5. This Stipulation and Agreement shall become binding when executed by Gigapix and the Commissioner.

IN WITNESS WHEREOF, the undersigned have executed this Stipulation and Agreement on the dates indicated.


Dated at Hartford, Connecticut,       _______/s/_________ 
this 24th day of April 2012. Howard F. Pitkin 
Banking Commissioner 


I, David Pritchard [sic], state on behalf of Gigapix Studios, Inc., that I have read the foregoing Stipulation and Agreement; that I know and fully understand its contents; that I am authorized to execute this Stipulation and Agreement on behalf of Gigapix Studios, Inc; and that Gigapix Studios, Inc. agrees freely and without threat or coercion of any kind to comply with the terms and conditions stated herein.                                                                 

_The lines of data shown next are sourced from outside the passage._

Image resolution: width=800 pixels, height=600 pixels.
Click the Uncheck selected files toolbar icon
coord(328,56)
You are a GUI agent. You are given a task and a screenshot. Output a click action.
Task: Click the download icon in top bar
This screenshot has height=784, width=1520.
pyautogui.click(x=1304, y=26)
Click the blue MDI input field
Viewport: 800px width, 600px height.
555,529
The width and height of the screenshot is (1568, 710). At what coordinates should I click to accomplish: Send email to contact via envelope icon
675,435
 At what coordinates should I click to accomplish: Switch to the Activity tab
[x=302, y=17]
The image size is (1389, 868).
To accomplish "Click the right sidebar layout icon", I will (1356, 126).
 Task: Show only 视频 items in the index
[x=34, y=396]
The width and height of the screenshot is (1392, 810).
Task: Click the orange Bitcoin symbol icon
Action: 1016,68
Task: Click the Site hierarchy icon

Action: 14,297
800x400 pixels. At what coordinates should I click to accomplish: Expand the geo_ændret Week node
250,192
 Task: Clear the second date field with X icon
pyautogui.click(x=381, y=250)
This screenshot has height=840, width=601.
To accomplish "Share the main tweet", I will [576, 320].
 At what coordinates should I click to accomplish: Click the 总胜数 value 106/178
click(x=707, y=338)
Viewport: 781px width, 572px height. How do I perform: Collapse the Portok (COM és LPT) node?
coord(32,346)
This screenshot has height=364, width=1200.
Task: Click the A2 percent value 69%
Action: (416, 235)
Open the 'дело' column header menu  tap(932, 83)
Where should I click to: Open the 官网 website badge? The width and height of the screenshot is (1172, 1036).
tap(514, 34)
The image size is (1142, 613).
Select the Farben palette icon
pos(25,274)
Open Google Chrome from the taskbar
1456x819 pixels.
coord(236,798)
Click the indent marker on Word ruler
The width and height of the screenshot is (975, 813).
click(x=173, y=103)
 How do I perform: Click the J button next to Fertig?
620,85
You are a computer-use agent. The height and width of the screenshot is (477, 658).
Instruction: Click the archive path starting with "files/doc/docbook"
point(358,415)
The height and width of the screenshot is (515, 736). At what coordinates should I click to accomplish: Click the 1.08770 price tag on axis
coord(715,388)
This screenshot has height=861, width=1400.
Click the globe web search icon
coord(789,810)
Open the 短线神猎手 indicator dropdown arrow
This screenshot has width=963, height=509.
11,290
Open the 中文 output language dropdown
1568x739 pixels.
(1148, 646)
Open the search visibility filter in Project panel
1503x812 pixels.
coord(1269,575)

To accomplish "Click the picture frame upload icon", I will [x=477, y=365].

      Gigapix Studios, Inc.

By: 
       ___/s/_______________ 
       Chris Blauvelt 
       CEO


State of:  California

County of:  Los Angeles

On this the 10th day of April, 2012, before me, Levik Nazari, Notary Public, the undersigned officer, personally appeared Chris Blauvelt, who acknowledged himself to be the President [sic] of Gigapix Studios, Inc., a corporation, and that he, as such President [sic], being authorized to do so, executed the foregoing instrument for the purposes therein contained, by signing the name of the corporation by himself as President [sic].

In witness whereof I hereunto set my hand.